> What is required: Starting at the line that holds "Given: Click the @稀土掘金技术社区 watermark text", reproduce each line exactly up to and including the last line of the records below. Pictures stay out.

——

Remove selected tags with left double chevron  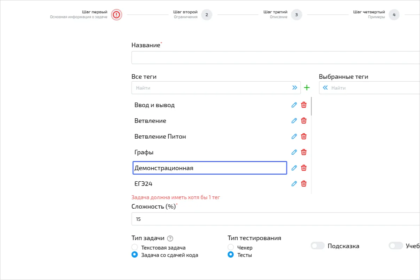[325, 88]
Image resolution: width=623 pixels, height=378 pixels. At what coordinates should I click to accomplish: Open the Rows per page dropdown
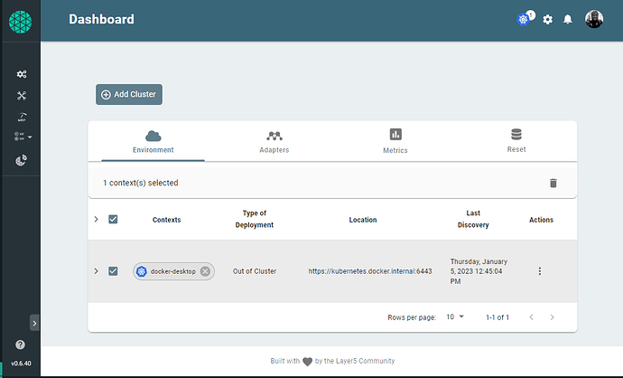point(455,317)
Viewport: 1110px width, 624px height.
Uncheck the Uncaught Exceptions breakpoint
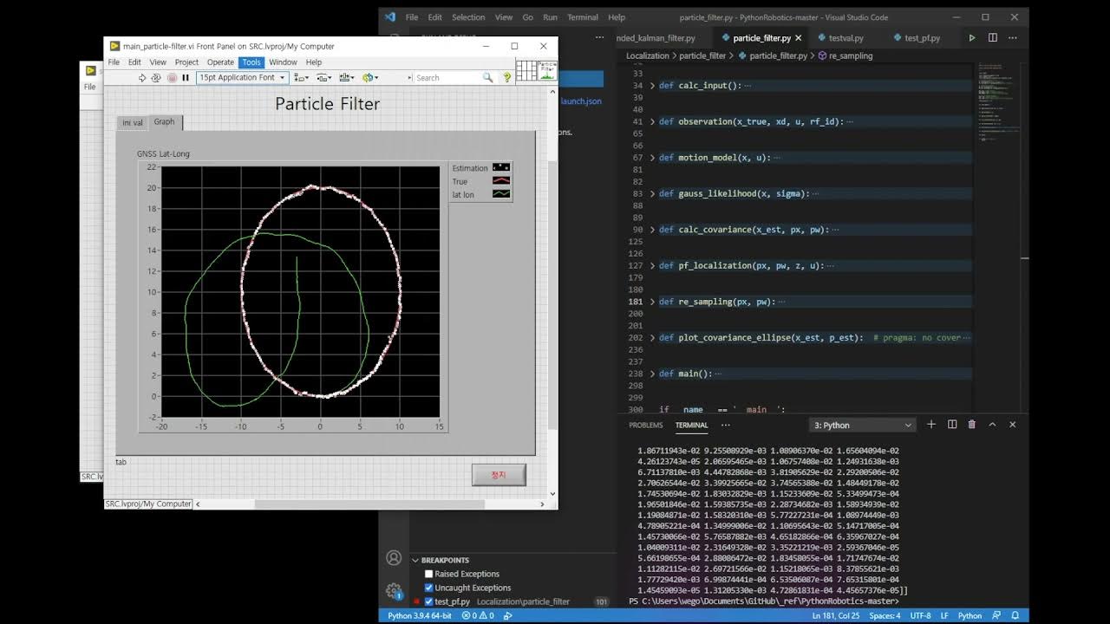(x=428, y=588)
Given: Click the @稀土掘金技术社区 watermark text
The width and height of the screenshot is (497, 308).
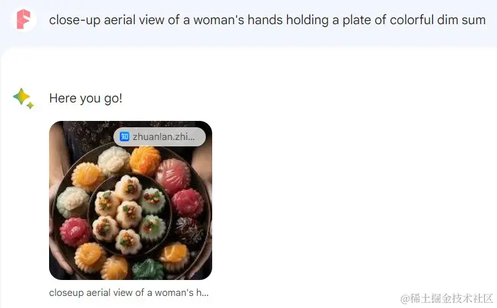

——

> Result:
Given: Click the @稀土掘金技术社区 watermark text
The width and height of the screenshot is (497, 308).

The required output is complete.